**REQUIREMENT**:
Work through the entries below and show every line in which "Never" is found.

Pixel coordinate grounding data
- - - - -
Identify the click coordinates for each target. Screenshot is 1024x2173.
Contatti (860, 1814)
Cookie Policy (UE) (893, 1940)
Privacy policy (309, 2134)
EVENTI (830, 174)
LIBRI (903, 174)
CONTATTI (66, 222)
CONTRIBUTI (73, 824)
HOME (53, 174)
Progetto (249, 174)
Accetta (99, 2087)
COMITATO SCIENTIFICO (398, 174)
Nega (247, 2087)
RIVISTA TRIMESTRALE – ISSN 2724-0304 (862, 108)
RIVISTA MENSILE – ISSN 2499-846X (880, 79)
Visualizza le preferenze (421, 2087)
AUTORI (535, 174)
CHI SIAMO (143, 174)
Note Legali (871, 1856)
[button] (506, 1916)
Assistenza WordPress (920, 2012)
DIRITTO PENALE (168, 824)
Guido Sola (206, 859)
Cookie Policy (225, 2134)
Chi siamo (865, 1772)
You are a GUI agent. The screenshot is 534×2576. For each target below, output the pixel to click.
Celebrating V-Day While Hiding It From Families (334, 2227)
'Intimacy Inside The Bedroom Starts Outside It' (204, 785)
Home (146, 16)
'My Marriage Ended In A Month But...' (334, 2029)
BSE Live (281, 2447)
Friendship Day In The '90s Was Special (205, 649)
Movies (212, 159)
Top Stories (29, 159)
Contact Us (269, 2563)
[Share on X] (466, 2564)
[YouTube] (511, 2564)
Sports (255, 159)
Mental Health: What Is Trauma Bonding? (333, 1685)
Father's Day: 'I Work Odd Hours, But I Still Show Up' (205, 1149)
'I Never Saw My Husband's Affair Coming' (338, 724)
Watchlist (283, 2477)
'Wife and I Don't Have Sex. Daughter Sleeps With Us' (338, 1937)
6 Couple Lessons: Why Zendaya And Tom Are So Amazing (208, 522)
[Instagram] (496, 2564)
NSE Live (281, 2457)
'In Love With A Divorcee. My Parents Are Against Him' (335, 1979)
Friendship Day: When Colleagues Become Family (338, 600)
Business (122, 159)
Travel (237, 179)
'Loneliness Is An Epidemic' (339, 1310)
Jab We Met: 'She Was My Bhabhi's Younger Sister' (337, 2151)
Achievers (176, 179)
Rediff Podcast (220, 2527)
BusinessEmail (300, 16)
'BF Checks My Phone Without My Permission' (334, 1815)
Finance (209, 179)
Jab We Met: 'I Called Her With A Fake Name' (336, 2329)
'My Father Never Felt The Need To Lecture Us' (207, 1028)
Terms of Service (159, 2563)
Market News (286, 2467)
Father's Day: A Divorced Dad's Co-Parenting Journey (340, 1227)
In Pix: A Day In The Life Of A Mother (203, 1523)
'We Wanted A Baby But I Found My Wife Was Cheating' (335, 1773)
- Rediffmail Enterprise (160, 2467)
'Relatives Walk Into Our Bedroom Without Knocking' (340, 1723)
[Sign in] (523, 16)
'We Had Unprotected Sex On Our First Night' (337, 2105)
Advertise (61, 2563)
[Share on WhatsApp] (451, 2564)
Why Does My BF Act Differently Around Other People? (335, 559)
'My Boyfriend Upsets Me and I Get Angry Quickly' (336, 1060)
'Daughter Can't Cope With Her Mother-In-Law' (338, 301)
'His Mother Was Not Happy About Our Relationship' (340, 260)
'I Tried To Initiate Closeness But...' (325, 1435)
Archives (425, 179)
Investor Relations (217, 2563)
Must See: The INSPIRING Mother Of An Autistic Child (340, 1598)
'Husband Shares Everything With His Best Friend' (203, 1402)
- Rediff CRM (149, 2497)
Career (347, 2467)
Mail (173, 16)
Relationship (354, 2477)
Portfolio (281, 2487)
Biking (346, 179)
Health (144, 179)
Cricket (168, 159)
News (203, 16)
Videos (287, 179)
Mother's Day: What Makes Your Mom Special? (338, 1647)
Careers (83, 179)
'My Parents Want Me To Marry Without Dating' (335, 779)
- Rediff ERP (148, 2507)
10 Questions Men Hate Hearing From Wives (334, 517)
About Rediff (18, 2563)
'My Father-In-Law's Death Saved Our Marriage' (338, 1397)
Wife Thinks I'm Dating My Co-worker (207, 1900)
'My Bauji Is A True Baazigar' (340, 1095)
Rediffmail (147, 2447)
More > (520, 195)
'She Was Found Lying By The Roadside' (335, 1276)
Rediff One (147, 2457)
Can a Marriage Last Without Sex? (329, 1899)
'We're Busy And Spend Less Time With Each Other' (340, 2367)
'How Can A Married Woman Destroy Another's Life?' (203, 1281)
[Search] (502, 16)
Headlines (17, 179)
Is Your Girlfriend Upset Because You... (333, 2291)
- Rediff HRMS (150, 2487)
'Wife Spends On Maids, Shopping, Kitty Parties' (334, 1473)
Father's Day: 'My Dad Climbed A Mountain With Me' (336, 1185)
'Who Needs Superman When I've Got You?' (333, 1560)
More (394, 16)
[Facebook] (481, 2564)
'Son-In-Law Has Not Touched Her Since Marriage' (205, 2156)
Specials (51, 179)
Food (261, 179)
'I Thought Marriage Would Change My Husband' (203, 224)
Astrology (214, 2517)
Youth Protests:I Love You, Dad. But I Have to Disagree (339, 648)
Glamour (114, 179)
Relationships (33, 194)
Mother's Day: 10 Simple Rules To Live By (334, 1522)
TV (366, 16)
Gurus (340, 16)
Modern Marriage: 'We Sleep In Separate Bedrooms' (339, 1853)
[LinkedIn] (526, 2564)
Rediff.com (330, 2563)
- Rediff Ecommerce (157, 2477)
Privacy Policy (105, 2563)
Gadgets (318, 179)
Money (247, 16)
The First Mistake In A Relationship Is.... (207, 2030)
- - - - -
**ANSWER TO THIS TASK**:
'I Never Saw My Husband's Affair Coming' (338, 724)
'My Father Never Felt The Need To Lecture Us' (207, 1028)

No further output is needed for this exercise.